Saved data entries
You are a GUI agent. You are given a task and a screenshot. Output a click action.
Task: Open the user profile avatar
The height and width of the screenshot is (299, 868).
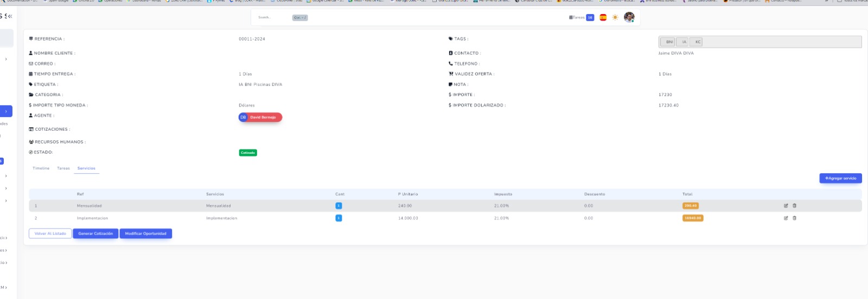[x=629, y=17]
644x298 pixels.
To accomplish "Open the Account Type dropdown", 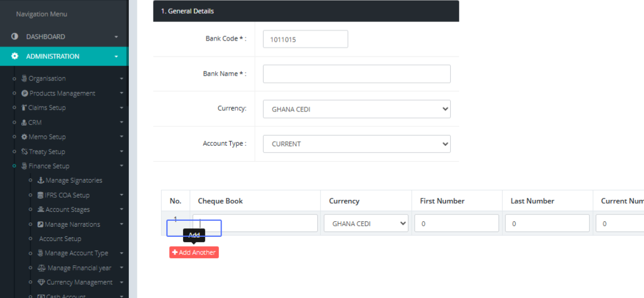I will pyautogui.click(x=356, y=144).
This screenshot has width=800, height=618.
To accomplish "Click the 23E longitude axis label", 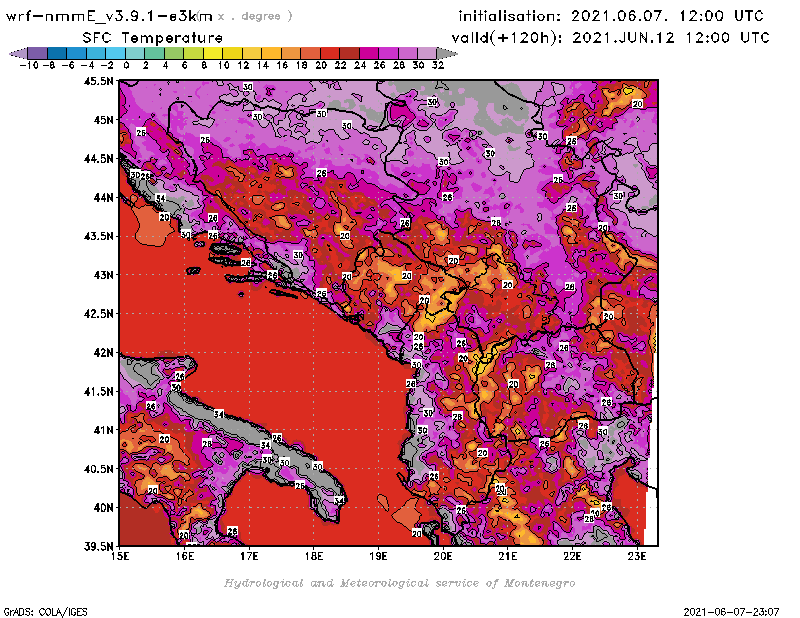I will 636,556.
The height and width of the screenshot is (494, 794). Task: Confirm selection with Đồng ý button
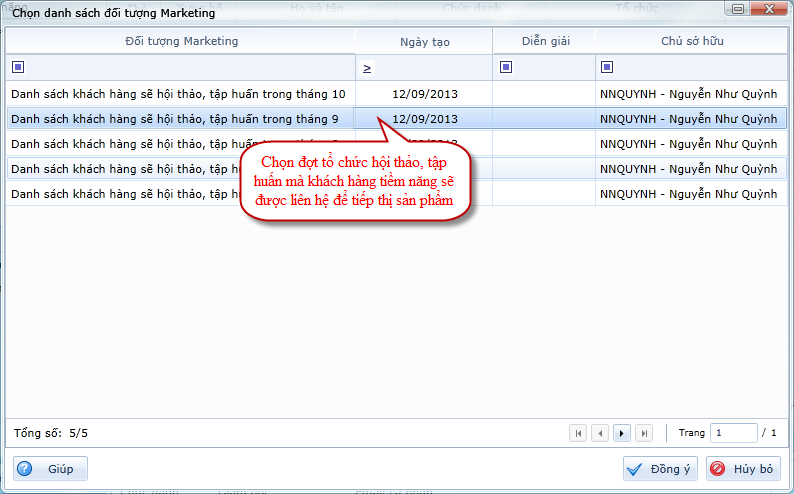click(659, 468)
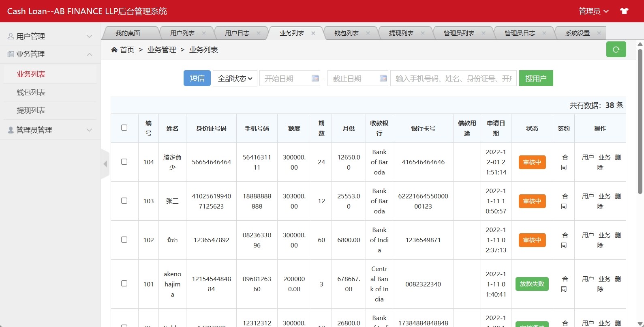Close the 用户列表 tab
This screenshot has height=327, width=644.
(x=204, y=33)
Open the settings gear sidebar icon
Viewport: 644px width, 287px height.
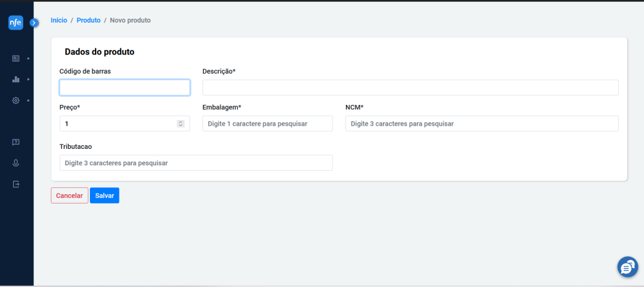(x=16, y=100)
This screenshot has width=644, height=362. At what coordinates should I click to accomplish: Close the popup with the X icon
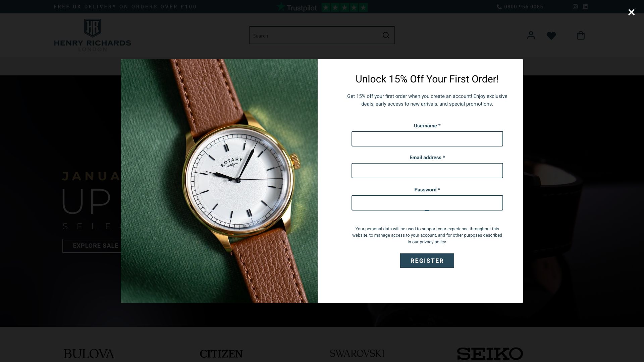click(631, 12)
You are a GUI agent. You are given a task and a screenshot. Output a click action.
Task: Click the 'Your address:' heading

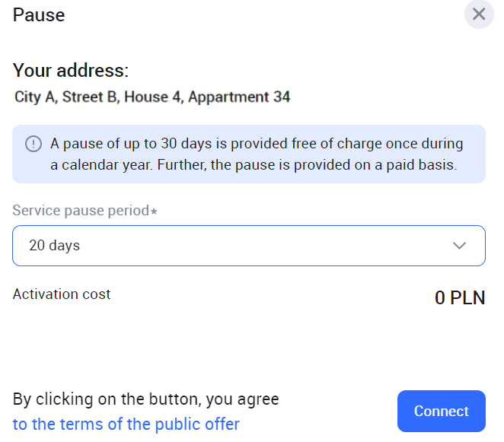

WORK TASK:
Only lines from the one holding "This screenshot has width=644, height=362." through the last line of the entries above are wanted, both ends included, each retyped exactly; no pictures.

TASK SOLUTION:
This screenshot has width=644, height=362. At what coordinates should I click to accomplish: Close the popup with the X icon
click(631, 12)
You are a GUI agent. You are given a task and a screenshot. Output a click action.
Task: Click the 'Your address:' heading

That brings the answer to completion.